Frequently Asked Questions
Tracking actual wait times on a Process Behavior Chart is more useful than tracking the percentage of patients seen under a threshold. A PBC plots individual data points over time and calculates natural process limits from the data itself, helping leaders distinguish between routine variation and real signals of change. Binary threshold metrics like “% seen under 15 minutes” destroy information by collapsing continuous data into pass/fail.
A binary threshold metric treats a 14-minute wait the same as a 30-second wait and a 16-minute wait the same as a three-hour wait. It can show improvement even while average wait times are getting worse — for example, if a department triages more fast patients under the line while long waits grow significantly longer. The metric registers whether patients crossed a threshold, not what the system is actually doing.
A Process Behavior Chart — Donald Wheeler's term for what Walter Shewhart originally developed as a control chart — plots data points over time with a calculated average and natural process limits. It distinguishes routine variation from signals that something in the system has actually changed. Unlike arbitrary targets, the limits come from the data itself, reducing both overreaction to noise and missed signals of real deterioration.

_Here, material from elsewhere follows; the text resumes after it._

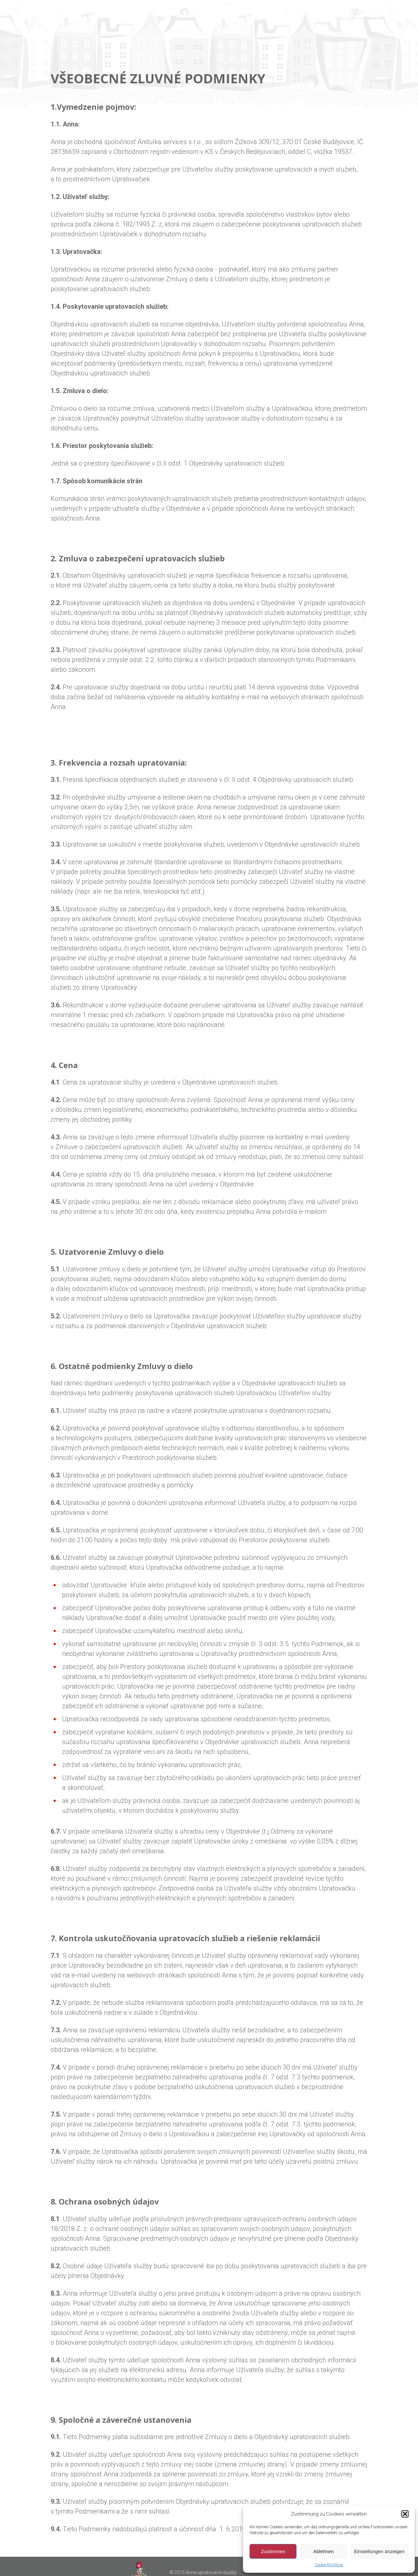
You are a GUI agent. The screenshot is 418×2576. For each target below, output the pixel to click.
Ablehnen (323, 2551)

When leaders impose hard targets with consequences, staff find ways to technically comply without improving patient care. The NHS four-hour A&E target led to patients being admitted at the last minute regardless of clinical need, ambulances idling outside so the clock wouldn't start, and staff being redirected from other departments during reporting periods.







It would also be interesting to see the individual wait times plotted on the PBC. What are your thoughts on managing the reporting cycles? Most metrics are monthly. I’d typically advocate for shorter durations so we can respond more timely.
Yes, that would be interesting to see. A PBC could be used for each individual patient’s wait times, but the chart would quickly get crowded in a high-volume E.D
I totally agree that monthly metrics lead to VERY slow cycles of improvement and evaluation of potential improvements.